Effectivement, c'est ce que je suis dans le regard des autres, les différentes descriptions que je peux entendre de moi. Elles ne sont pas fausses, mais incomplètes. Cela vient aussi de soi-même : on ne va pas se comporter de la même manière avec sa mère qu'avec sa fiancée ou son pote. Cette chanson est venue aussi suite à un constat après des enterrements. Lorsqu'on se retrouve et que chacun parle, on découvre des choses sur le défunt.

Dans L'heure des adieux, il est question de votre propre cérémonie...
Au lieu de l'écrire sur un testament, au moins c'est dans une chanson (rires). Je dis comment je voudrais que ça se passe avec ce j'ai en tête actuellement. Je ne suis plus croyant, par exemple, mais je n'ose pas penser qu'il n'y a rien après la mort.

Vous pensez à la Grande Faucheuse ?
Bien sûr. C'est quelque chose qui m'est arrivé après 40 ans. J'ai connu des angoisses nocturnes terribles. Cela se calme un peu, mais elles sont toujours là. Les premières fois, c'était très surprenant, un peu comme si on appréhendait le néant réellement. Il a fallu maîtriser et dompter ça. 
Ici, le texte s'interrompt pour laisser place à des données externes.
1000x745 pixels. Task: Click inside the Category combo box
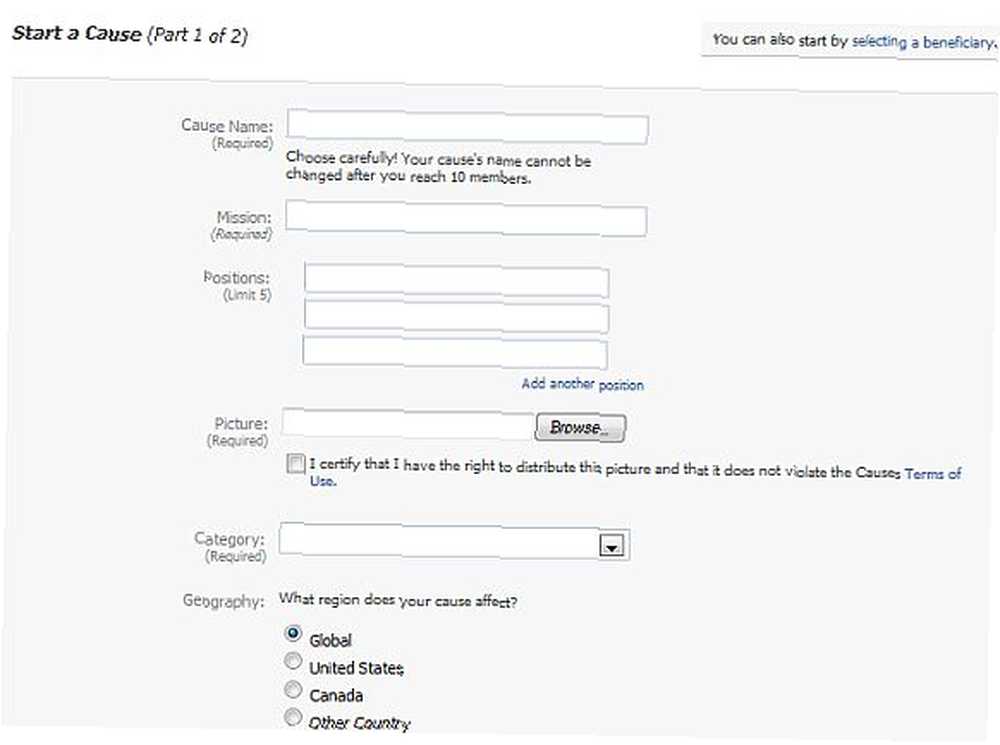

Avec Un revenant, vous évoquez les attentats à travers le regard d'un survivant. Avez-vous hésité à aborder le sujet ?
Quand c'est arrivé, je me suis dit que c'était "téléphoné" de faire une chanson là-dessus, mais, en même temps, si je n'en fais pas, on va penser que je suis totalement indifférent. Je me suis aperçu que c'était toujours le même point de vue. Le déclencheur, c'est Philippe Lançon, le journaliste qui écrit dans Charlie-Hebdo. Ses chroniques sont exceptionnelles, il a une écriture incroyable. Il s'est ramassé une balle dans la tronche. Très vite, il est revenu écrire à Charlie. Il raconte sa survie et sa reconstruction avec un ton épatant, sans haine ni rien. Je me suis dit qu'avec les attentats, on parle des morts, mais rarement de ceux qui ont survécu et qui sont obligés de se reconstruire avec ça. Quand il se regarde dans le miroir, ce n'est plus la même personne physiquement et mentalement.
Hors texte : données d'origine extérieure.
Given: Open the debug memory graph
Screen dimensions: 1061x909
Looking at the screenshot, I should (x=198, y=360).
Chagrin d'honneur, c'est votre obsession pour les seconds couteaux, les gens en difficulté ?
Je ne me suis jamais coupé de ça, je fréquente toujours ces gens-là. J'avais vraiment envie de faire une chanson sur le burn-out. J'ai des amis qui sont dans cette situation et cela me touche beaucoup plus que mon nombril. Au nom de l'économie et du marché, on traite souvent les gens comme des "merdes". C'est assez affolant. Moi, je mesure ma chance tous les jours. Je fais un métier privilégié dans lequel je m'organise à ma guise, je mène ma vie comme je veux. La pression, c'est moi qui me la donne, pas quelqu'un d'autre. Cela change tout, car je suis atterré par ce que vivent les gens dans le travail. Je connais à travers Facebook une femme qui est en train d'écrire un blog sur sa vie de chômeuse depuis des mois. Comme elle va faire un bouquin, elle m'a demandé de faire la couverture. Je suis ravi de servir à ça.

Quand on vous voit aujourd'hui, difficile d'imaginer le jeune punk arrogant des débuts...
Je ne suis pas un cas à part. Je crois qu'on est beaucoup à avoir eu une jeunesse agitée, puis à s'être calmé. Il s'est passé 20 ans entre le premier 45 tours de Starshooter et Juste quelqu'un de bien (chanson écrite pour Enzo Enzo, NDLR). Si on n'est pas enfermé dans quelque chose de monomaniaque et qu'on est ouvert aux autres, on tire des leçons. J'ai fait mes 400 coups, je prenais le contre-pied de tout. Comme tout le monde fumait ou se droguait, je voulais faire l'inverse. Ce qui m'a permis d'éviter les addictions. Mes excès étaient plutôt dans les rapports humains. Sur scène, j'étais provocateur, j'étais prêt à insulter le public quand il ne bougeait pas et à me battre avec les gens. Avec du recul, j'avais besoin de reconnaissance et d'être aimé.